Convert the stretch of the listing from the line containing "Given: Click the" through the line containing "Action: pos(99,81)" into a Markdown table with the columns Row and Line. Number each row, and omit blank lines.

--- Start ---

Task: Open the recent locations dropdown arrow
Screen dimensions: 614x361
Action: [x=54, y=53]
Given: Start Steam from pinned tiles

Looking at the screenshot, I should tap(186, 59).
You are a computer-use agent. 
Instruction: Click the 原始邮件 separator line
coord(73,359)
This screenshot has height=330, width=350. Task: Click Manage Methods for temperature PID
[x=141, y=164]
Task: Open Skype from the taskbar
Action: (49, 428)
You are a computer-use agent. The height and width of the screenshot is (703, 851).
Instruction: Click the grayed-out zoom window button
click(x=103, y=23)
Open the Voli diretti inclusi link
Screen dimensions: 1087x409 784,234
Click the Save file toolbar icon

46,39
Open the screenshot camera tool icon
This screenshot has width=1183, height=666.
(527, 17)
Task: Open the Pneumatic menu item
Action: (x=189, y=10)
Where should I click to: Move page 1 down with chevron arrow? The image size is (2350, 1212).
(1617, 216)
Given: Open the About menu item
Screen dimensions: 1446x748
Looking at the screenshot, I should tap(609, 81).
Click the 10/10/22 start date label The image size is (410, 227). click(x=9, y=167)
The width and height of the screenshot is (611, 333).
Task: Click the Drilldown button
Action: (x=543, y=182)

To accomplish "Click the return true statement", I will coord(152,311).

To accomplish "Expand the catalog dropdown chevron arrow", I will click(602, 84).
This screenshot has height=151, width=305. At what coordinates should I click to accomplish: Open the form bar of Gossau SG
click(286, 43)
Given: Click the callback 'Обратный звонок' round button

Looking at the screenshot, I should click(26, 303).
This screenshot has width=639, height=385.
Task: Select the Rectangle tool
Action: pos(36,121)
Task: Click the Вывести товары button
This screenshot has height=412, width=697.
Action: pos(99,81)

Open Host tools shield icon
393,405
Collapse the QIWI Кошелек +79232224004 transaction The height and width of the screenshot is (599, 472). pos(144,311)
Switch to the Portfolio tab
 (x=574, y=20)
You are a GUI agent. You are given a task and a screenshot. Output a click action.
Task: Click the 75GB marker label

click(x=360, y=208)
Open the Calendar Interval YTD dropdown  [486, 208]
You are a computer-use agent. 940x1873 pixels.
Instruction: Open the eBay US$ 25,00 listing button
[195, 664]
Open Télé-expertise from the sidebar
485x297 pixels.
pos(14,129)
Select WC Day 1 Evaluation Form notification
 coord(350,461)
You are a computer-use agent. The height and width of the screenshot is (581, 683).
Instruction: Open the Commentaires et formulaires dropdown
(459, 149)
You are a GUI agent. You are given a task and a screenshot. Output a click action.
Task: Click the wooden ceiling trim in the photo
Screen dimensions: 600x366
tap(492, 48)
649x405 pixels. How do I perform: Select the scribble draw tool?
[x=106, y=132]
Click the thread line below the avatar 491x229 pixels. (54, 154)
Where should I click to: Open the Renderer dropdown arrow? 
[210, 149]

--- End ---

### Solved exercise
| Row | Line |
|---|---|
| 1 | Given: Click the callback 'Обратный звонок' round button |
| 2 | Looking at the screenshot, I should click(26, 303). |
| 3 | This screenshot has width=639, height=385. |
| 4 | Task: Select the Rectangle tool |
| 5 | Action: pos(36,121) |
| 6 | Task: Click the Вывести товары button |
| 7 | This screenshot has height=412, width=697. |
| 8 | Action: pos(99,81) |